In light of this problem, FDA issued a New Era of Smarter Food Safety initiative in July 2020, to leverage technology and other tools to create a safer and more digital, traceable food system. Then, in June 2021, FDA asked stakeholders to recommend low-cost or no-cost options in its No-Cost Tech-Enabled Traceability Challenge so that approaches are inclusive of and viable for human and animal food operations of all sizes. “Democratizing the benefits of digitizing data will allow the entire food system to move more rapidly toward digital traceability systems,” says Frank Yiannas, FDA’s deputy commissioner of Food Policy and Response.
FDA’s challenge called on technology providers, public health advocates, entrepreneurs, and innovators from all disciplines worldwide to develop traceability hardware, software, or data analytics platforms that are low cost or no cost to end users.

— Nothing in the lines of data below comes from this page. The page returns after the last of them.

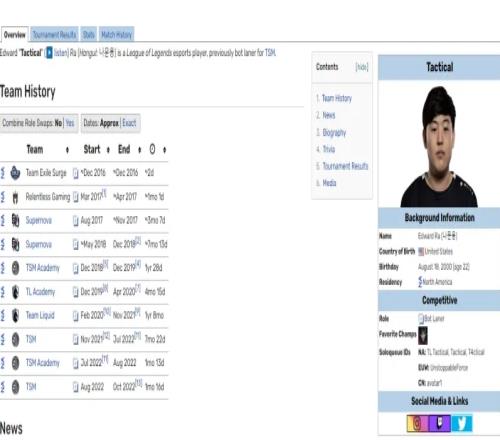Viewport: 500px width, 440px height.
Task: Open Instagram social media icon
Action: point(417,423)
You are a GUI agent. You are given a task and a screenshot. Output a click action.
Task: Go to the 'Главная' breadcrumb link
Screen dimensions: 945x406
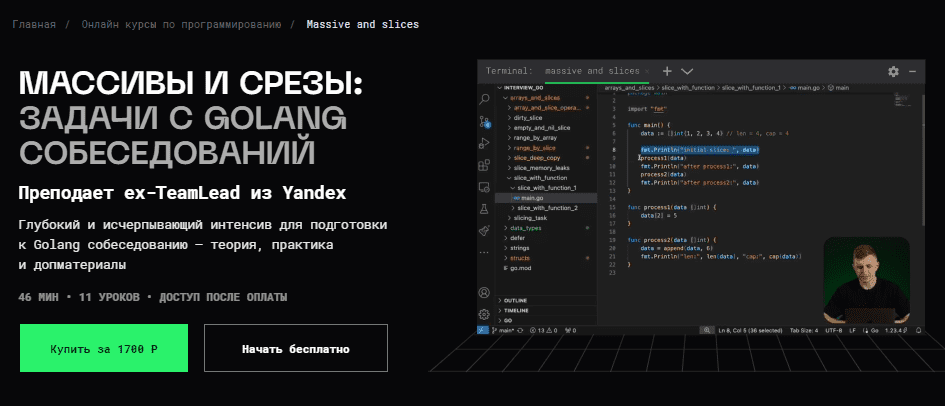pyautogui.click(x=35, y=23)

Developing and deploying low-cost and no-cost traceability tools will benefit everyone by increasing organization participation, improving data capture and sharing, and accelerating foodborne illness outbreak response.—Bryan Hitchcock
The deadline for submissions is July 30. The tech-enabled solutions could be new or based on existing systems or datasets. Of those who scored the highest based on the evaluation criteria, up to 12 winners will be announced at a future date.
Yiannas believes that a number of technologies can be employed to track and trace foods. But because the food system is large, distributed, and decentralized, traceability solutions that are simple to use, cost-effective, and interoperable are more likely to be rapidly adopted. “By having an open challenge, FDA may become aware of new technologies and business models that they didn’t previously consider,” he says. “If FDA limited participants to a specific type of technology or problem to solve, it would most likely restrict the range of ideas brought forth.”
Tejas Bhatt, MS, CFS, senior director of U.S. and Global Food Safety Innovation at Walmart Inc., in Bentonville, Ark., supports FDA’s choice not to be too prescriptive when it comes to the types of technologies that might be suitable, because, he says, the solution won’t be one-size-fits-all. “We need the industry to innovate and solve this problem collectively, instead of having data sit in silos using proprietary standards and be closed off to commercial solutions,” he says. “Data should flow from one technology solution that might work for a farmer to another technology solution that might work for a larger company like Walmart.”
Lyons says current options could be expanded for use in the food system. The key elements of a good solution are automation of data collection and the ability to collect consistent information (known as key data elements) at many different points in the supply chain (known as critical tracking events).
The types of innovations that are necessary will largely depend upon an entity’s specific role in a supply chain. Food producers may be more interested in how to generate real-time data regarding their crops and the inputs used to produce them and how to generate that information in a way that can be easily communicated up the supply chain, Lyons says. Manufacturers may desire additional innovations in blockchain, robotics, the Internet of Things, and in-line sensor technology. Meanwhile, retailers may want tools that help meet brand or consumer expectations for products and ways to communicate that to consumers at the point of purchase.